La Banque Centrale Européenne se réunit aujourd’hui. Dans sa conférence de presse, Christine Lagarde éclairera la position de la BCE sur la crise résultant du conflit en Iran. Elle donnera aussi des indications sur ce que pourrait être la politique monétaire menée au cours des prochains mois.
Une nuance cependant ; les prévisions qui seront présentées auront été établies avant le début du conflit. Les projections de juin seront donc plus pertinentes.
L’attitude de la banque centrale face à un risque inflationniste, celui porté par la hausse du prix de l’énergie, dépendra de son arbitrage entre activité et inflation.
On a pris l’habitude de réfléchir en termes d’activité, considérant que l’inflation ne s’inscrirait jamais dans la durée. Cela correspond à la période de la grande modération. .
Depuis le milieu des année 1980, en raison d’une inflation maitrisée et de mécanismes forts pour la ramener vers un niveau bas même en cas de choc, les banques centrales ont calé leur réaction sur l’activité.
En cas de pic sur le prix du pétrole, le choc était perçu comme temporairement inflationniste et donc non persistant. Dès lors, l’action de la banque centrale devait se concentrer sur l’activité et considérer que l’impact du prix de l’énergie ne créerait pas de déséquilibre durable.
Le choc étant temporaire il était nécessaire de ne pas créer, en augmentant les taux d’intérêt, les conditions provoquants un risque d’inflexion durable à la baisse de l’activité.
Pourtant, il y a eu d’autres situations durant lesquelles l’inflation a été persistante.

Lors du premier choc pétrolier mais aussi à partir de l’été 2022 lorsque le prix du gaz s’est envolé en Europe.
Le point éclairant ici est le comportement de la Bundesbank dans les années 1970.
Avant le premier choc pétrolier, elle avait commencé à durcir sa stratégie monétaire. L’activité progressait alors vivement créant des tensions sur l’appareil productif.
Le choc pétrolier, le prix avait été multiplié par 4 de façon permanente, a engendré l’idée que l’inflation pourrait être persistante. La Buba, a alors arbitré l’inflation contre l’activité. Le signal était de ne pas laisser l’inflation se développer, même si cela pénalisait l’activité. La Bundesbank est devenue restrictive.

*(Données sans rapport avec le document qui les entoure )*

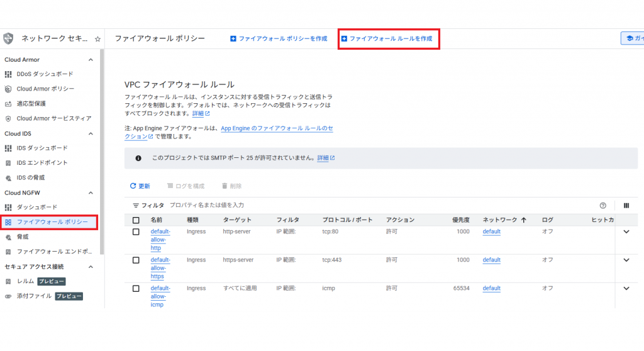Tick the default-allow-https row checkbox

coord(136,260)
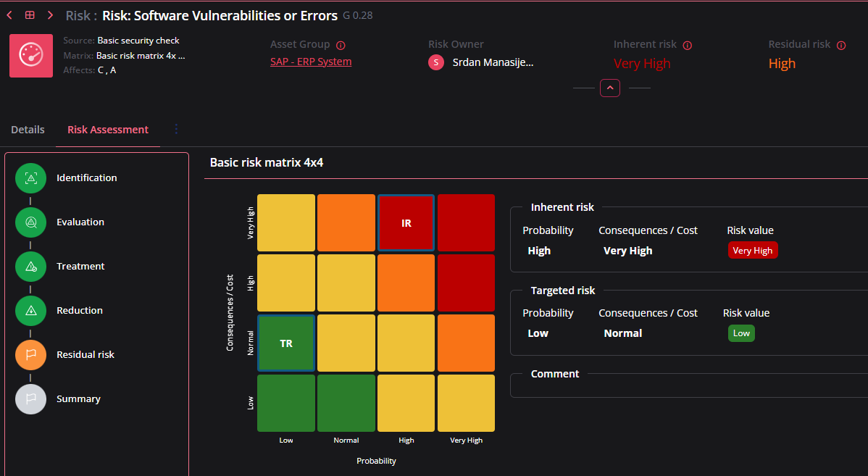Click the Inherent risk info icon in header
868x476 pixels.
coord(688,45)
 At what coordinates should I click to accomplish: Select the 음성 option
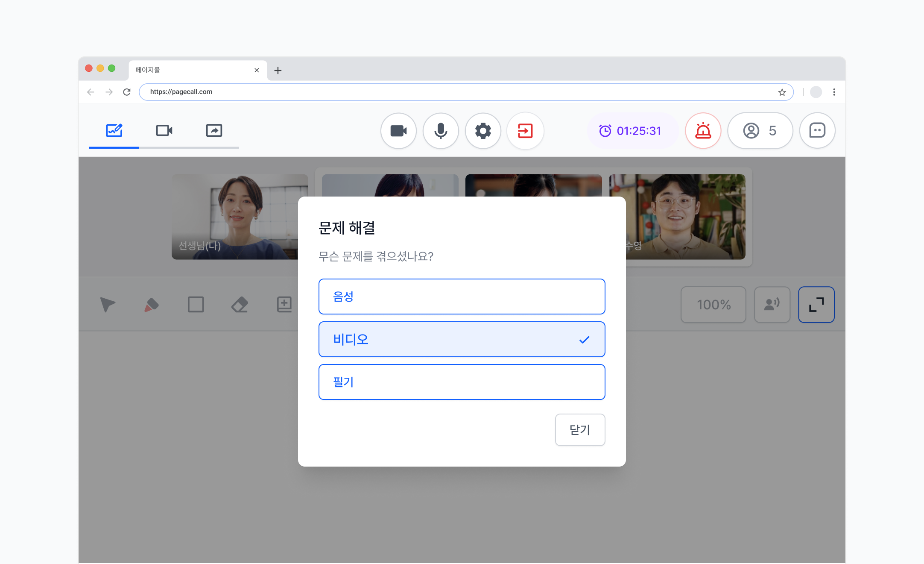pyautogui.click(x=462, y=297)
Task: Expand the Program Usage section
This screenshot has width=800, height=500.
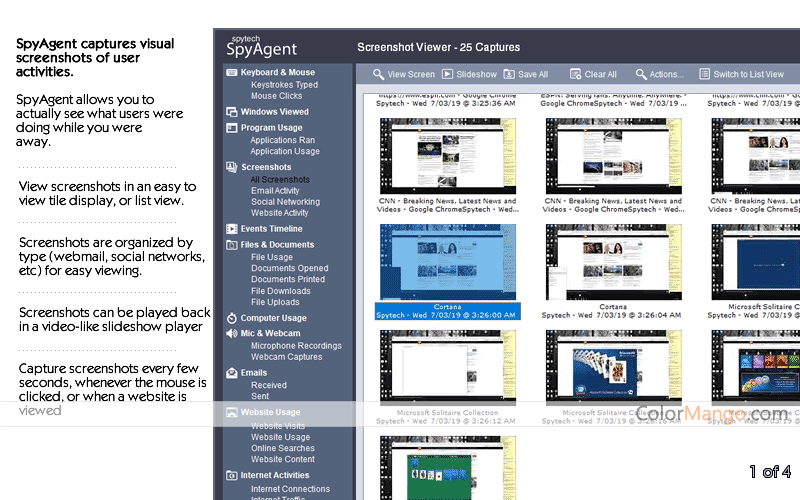Action: point(271,128)
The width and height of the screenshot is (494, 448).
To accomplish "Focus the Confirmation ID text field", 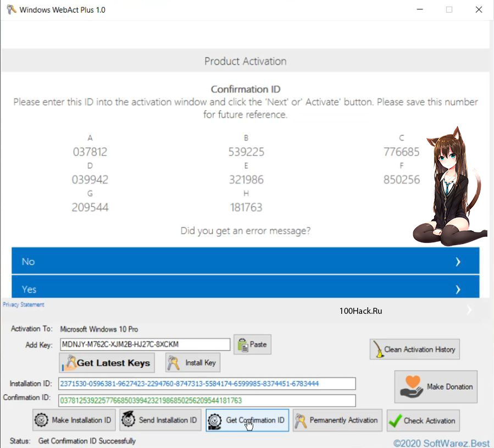I will click(207, 401).
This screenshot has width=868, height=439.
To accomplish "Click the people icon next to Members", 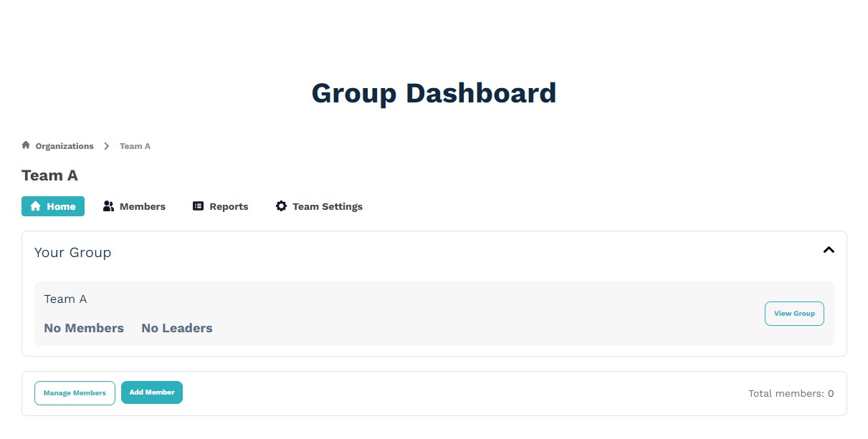I will 108,206.
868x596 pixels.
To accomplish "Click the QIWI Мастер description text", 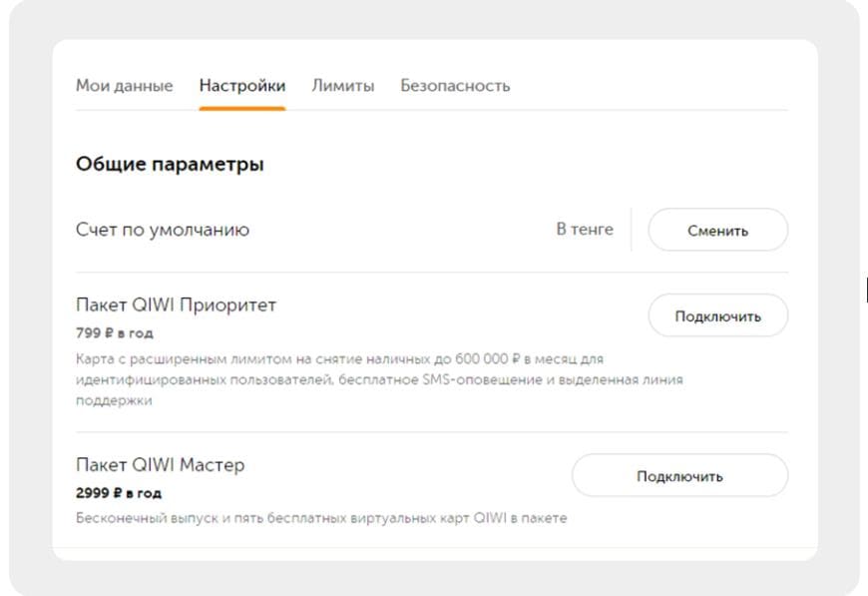I will (x=326, y=515).
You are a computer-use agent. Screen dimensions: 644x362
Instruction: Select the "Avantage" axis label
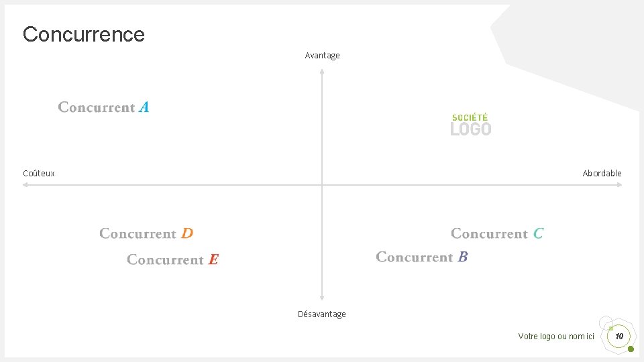pyautogui.click(x=322, y=56)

La France, le Royaume Uni et les Etats-Unis avaient alors une stratégie plus accommodante d’amortissement du choc pétrolier dans le but de ne pas pénaliser la demande et l’activité.
Résultat, l’inflation allemande a été modérée. Du dernier trimestre 1972 au dernier trimestre 1983, le taux d’inflation outre-Rhin a été de 4.9% en moyenne annuelle contre 8.2% aux US, 10.9% en France et 13.1% au Royaume Uni.

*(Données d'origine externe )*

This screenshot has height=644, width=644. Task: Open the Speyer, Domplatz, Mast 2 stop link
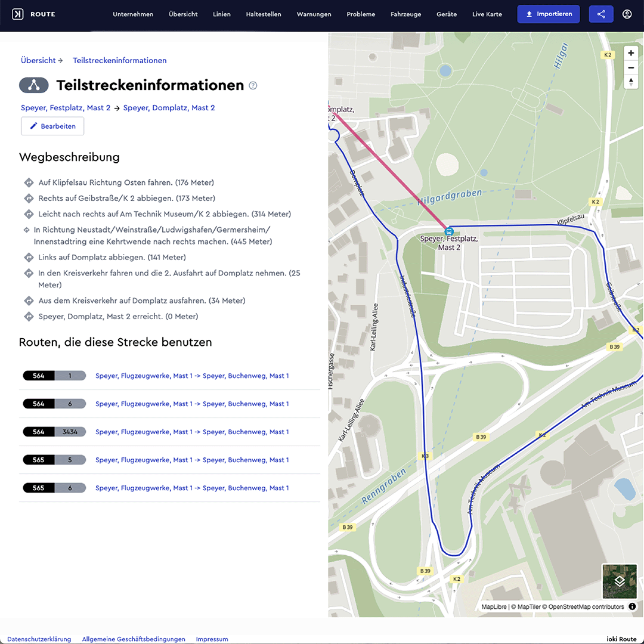click(169, 108)
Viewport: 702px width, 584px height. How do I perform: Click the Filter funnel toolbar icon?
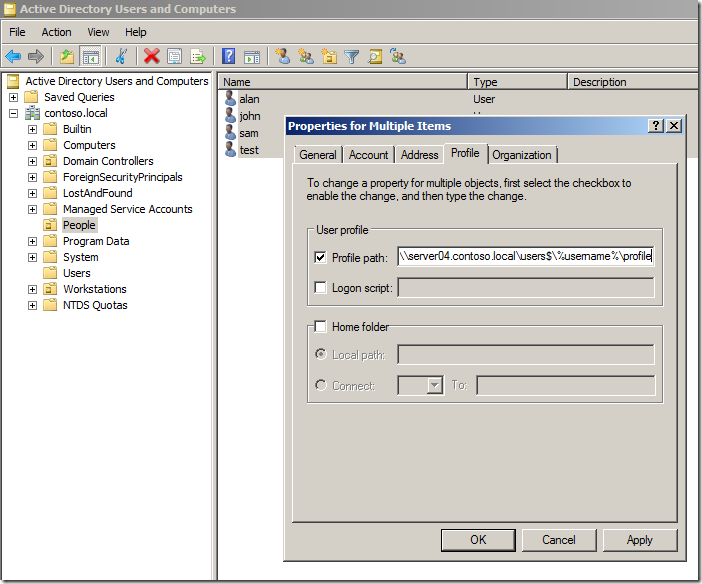352,57
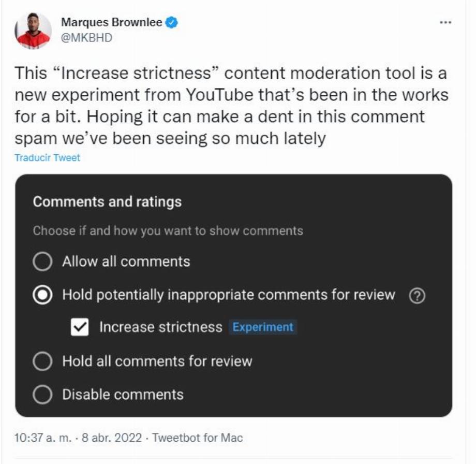Click the Increase strictness label text
The width and height of the screenshot is (476, 464).
pyautogui.click(x=161, y=327)
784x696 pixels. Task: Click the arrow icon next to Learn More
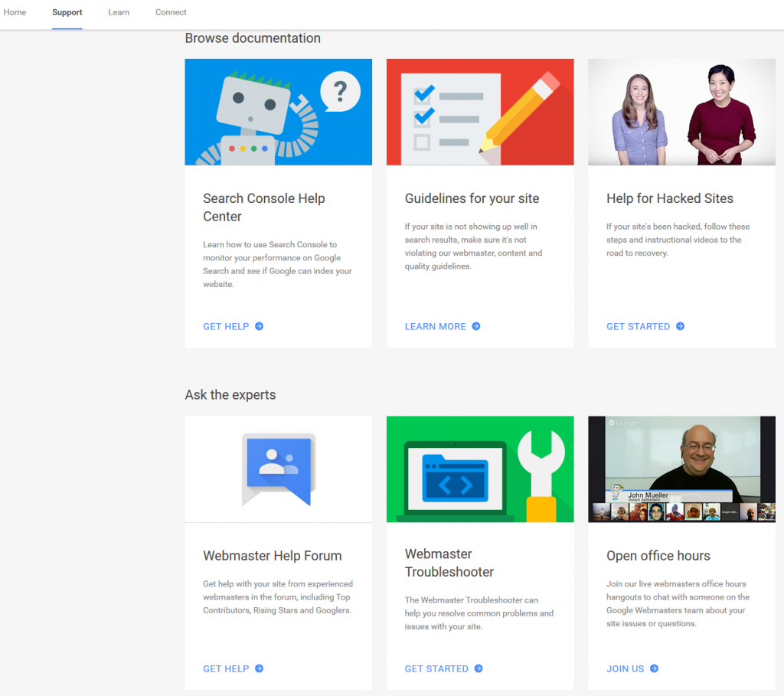[x=476, y=326]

La question posée aujourd’hui est celle du risque d’une inflation persistante en raison de tensions durables sur le prix de l’énergie.
Est-ce que l’arbitrage des banques centrales doit être celui constaté durant la grande modération lorsque l’inflation revenait systématiquement au-dessous de la cible de la BCE?
Ou est ce que le monde a changé avec un risque de voir l’inflation s’inscrire dans la durée parce que le choc pétrolier a un effet permanent. Dans un cas la BCE ne bouge pas, dans l’autre elle doit durcir les conditions monétaires.
Au regard de l’incertitudes sur le détroit d’Ormuz, l’option 2 n’est pas indéfendable. Cette option 2 n’apparait plus aujourd’hui complètement démonétisée.